The scheme of the Act to which we have referred earlier contraindicates such appellate authority to be a persona designata. It is clear that the appellate authority constituted under Section 18(1) has to decide lis between parties in a judicial manner and subject to the revision of its order, the decision would remain final between the parties. Such an authority is constituted by designation as the District Judge of the district having jurisdiction over the area over which the said Act has been extended. It becomes obvious that even though the District Judge concerned might retire or get transferred or may otherwise cease to hold the office of the District Judge his successor-in-office can pick up the thread of the proceedings from the stage where it was left by his predecessor and can function as an appellate authority under Section

18. If the District Judge was constituted as an appellate authority being a persona designata or as a named person being the appellate authority as assumed in the present case, such a consequence, on the scheme of the Act would not follow. In this connection, it is useful to refer to a decision of this Court in the case of Central Talkies Ltd. v. Dwarka Prasad. In that case Hidayatullah, J. speaking for the Court had to consider whether Additional District Magistrate empowered under Section 10(2) of Criminal Procedure Code to exercise powers of District Magistrate was a persona designata. Repelling the contention that he was 28 a persona designata the learned Judge made the following pertinent observations: "... A persona designata is "a person who is pointed out or described as an individual, as opposed to a person ascertained as a member of a class, or as filling a particular character".

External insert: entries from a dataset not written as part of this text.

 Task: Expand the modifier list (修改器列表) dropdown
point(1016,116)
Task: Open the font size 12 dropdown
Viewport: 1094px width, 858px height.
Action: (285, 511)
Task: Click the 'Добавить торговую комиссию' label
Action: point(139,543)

In the words of Schwabe, C.J. in Parthasaradhi Naidu v. Koteswara Rao, personae designatae are "persons selected to act in their private capacity and not in their capacity as Judges". The same consideration applies also to a well-known officer like the District Magistrate named by virtue of his office, and whose powers the Additional District Magistrate can also exercise and who can create other officers equal to himself for the purposes of the Eviction Act. The decision of Sapru, J. in the Allahabad case, with respect, was erroneous.' Applying the said test to the facts of the present case it becomes obvious that appellate authorities as constituted under Section 18 of the Rent Act being the District Judges they constituted a class and cannot be considered to be persona designata.

It is true that in this connection, the majority decision of the High Court in Jokkim Fernandez v. Amina Kunhi Umma also took a contrary view. But the said view also does not stand scrutiny in the light of the statutory scheme regarding constitution of appellate authority under the Act and the powers conferred on and the decisions rendered by it."

(emphasis supplied)

It may be useful to advert to the exposition in paragraphs 8 and 13 of this decision, which reads thus: "8. Once it is held that the appellate authority functioning under Section 18 of the Rent Act is not a persona designata, it becomes obvious that it functions as a court. In the present case all the District Judges having jurisdiction over the areas within which the provisions of the Rent Act have been extended are constituted as appellate authorities under Section 18 by the Govt. notification noted earlier. These District Judges have been conferred the powers of the appellate authorities.

It becomes therefore, obvious that while adjudicating upon the dispute between the landlord and tenant and while deciding the question whether the Rent Control Court's order is justified or not such appellate authorities would be functioning as courts. The test for determining whether the authority is functioning as a court or not has been laid down by a series of decisions of this court. We may refer to one of them, in the case of Thakur Jugal Kishore Sinha v. Sitamarhi Central Coop. Bank Ltd.

In that case this court was concerned with the question whether the Assistant Registrar of Cooperative Societies functioning under Section 48 of the Bihar and Orissa Cooperative Societies Act, 1935 was a court subordinate to the High Court for the purpose of Contempt of Courts Act, 1952. While answering the question in the affirmative, a division bench of this court speaking through Mitter, J placed reliance amongst others on the observations found in the case of Brajnandan Sinha v. Jyoti Narain wherein it was observed as under:-

It is clear, therefore, that in order to constitute a court in the strict sense of the term, an essential condition is that the court should have, apart from having some of the trappings of a judicial tribunal, power to give a decision or a definitive judgment which has finality and authoritativeness which are the essential tests of a judicial pronouncement.' Reliance was also placed on another decision of this court in the case of Virindar Kumar Satyawadi v. The State of Punjab. Following observations found at page 1018 therein were pressed in service. "It may be stated broadly that what distinguishes a court from a quasi-judicial tribunal is that it is charged with a duty to decide disputes in a judicial manner and declares the rights of parties in a definitive judgment. To decide in a judicial manner involves that the parties are entitled as a matter of right to be heard in support of their claim and to adduce evidence in proof of it.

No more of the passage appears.